ある殺人者の168体のクローン。
かれらは,168人の被害者の家族のもとへと配送されました。
その中には,オリジナルも含まれているということだが,それはどこに送られるかはわかりません。
かれらをどうするかは,被害者の家族に委ねられますが,もちろん,合法的な報復の対象と認められているのです。
この作品は,被害者へのインタビューという形式を用いて,描かれています。
状況を示す説明文はなく,インタビューアーの言葉も一切省かれ,被害者の発言のみをもって,事の顛末を浮かび上がらせるという,技巧的な作品であるが,決して,技巧に走っているという作品ではありません。
被害者側の立場からの発言を,そのまま客観描写することで,生々しい迫力を生み出すことに成功していると思います。
翻訳(中村融氏)も、的確なのでしょう。
この作品は,1995年4月に発生した「オクラホマ・シティー連邦ビル爆破事件」をベースにしています。
トラックに仕掛けられた爆弾により,168名もの死者を出した恐るべき凶悪テロ事件です。
(この犯人の死刑をめぐっての論議について。参照)
短編ながら,シリアスな問題をシャープに提起していますね。
被害者の遺族による犯人への“復讐”の権利というものをどう考えるか。
クローンは,オリジナルと異なる人格というものを有するのか。
クローンは、オリジナルの罪を原罪の如く背負っているのか。
そもそも,クローンに人権はあるのだろうか。
報復を辞さない遺族,そうはしなかった遺族,作者は,特段の意見をはさみません。
しかし,物語のラストの,クローンの言葉は,簡潔で,胸を衝きます。
一体何のためにこの世に生まれてきたのか。
内臓硬化という宿命により,5年ほどしか生きられない彼らだけに,その哀れさは,一入です。
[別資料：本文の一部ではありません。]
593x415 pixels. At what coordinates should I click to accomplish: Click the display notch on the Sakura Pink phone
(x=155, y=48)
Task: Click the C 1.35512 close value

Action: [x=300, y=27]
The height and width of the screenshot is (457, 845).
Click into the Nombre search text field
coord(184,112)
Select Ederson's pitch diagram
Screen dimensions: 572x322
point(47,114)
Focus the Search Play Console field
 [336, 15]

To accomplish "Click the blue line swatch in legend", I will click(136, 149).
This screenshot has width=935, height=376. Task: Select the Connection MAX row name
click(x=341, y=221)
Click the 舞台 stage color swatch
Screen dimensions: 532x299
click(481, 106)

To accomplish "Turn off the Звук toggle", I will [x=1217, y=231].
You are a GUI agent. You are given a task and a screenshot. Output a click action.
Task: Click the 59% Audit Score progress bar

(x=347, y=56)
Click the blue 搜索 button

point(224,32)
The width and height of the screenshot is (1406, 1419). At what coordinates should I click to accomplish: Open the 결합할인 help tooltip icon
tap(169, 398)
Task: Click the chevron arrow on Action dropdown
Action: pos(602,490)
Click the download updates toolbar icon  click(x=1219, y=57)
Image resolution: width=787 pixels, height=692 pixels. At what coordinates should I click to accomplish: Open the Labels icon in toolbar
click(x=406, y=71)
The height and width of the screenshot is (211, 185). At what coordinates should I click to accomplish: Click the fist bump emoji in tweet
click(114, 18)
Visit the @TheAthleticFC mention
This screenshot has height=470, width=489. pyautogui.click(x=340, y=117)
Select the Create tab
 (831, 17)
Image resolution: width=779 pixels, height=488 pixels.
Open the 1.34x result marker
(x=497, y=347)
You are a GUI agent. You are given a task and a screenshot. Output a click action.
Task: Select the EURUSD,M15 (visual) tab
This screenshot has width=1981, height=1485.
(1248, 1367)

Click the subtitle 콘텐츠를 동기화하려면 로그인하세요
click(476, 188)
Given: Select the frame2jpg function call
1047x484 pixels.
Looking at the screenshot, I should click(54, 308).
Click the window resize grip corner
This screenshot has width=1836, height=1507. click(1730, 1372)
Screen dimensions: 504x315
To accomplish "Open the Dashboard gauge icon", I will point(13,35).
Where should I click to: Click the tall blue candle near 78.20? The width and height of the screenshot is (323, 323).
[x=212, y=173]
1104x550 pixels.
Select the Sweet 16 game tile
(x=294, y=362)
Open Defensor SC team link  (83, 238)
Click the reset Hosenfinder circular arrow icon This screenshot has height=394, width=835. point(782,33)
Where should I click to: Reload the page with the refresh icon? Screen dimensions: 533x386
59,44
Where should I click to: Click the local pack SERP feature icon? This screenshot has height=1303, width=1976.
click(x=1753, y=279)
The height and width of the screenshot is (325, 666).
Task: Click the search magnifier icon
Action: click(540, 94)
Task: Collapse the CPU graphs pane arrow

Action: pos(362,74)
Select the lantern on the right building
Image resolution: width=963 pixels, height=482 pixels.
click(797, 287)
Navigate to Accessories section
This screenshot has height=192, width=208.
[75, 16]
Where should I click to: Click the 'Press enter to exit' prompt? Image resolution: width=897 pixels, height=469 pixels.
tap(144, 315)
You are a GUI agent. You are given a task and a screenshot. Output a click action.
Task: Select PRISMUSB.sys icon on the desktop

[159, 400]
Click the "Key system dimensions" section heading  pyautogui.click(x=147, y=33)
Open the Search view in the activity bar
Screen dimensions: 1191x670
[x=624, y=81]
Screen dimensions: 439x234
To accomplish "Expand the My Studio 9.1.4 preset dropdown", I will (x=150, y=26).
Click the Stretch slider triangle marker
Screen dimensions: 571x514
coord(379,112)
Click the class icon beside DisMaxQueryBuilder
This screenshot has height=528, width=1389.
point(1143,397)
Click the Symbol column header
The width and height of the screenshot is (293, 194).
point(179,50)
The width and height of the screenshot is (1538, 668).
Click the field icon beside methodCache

オリジナルから生み出されたものとはいえ,彼自体は,犯罪を起こしておらず,その記憶もないのだから。
ビッスンといえば,どこか調子の外れた不思議なユーモア作品が持ち味というイメージがありますが,作風の異なるこの作品は異彩を放っています。
しかも,屈指の名作であると思います。
2000年度ローカス賞,ネビュラ賞短編部門受賞作。
ヒューゴ賞は逃したのですね。トリプル・クラウンにふさわしい作品なのですが。
ハヤカワ文庫SF「90年代SF傑作選 下」収録。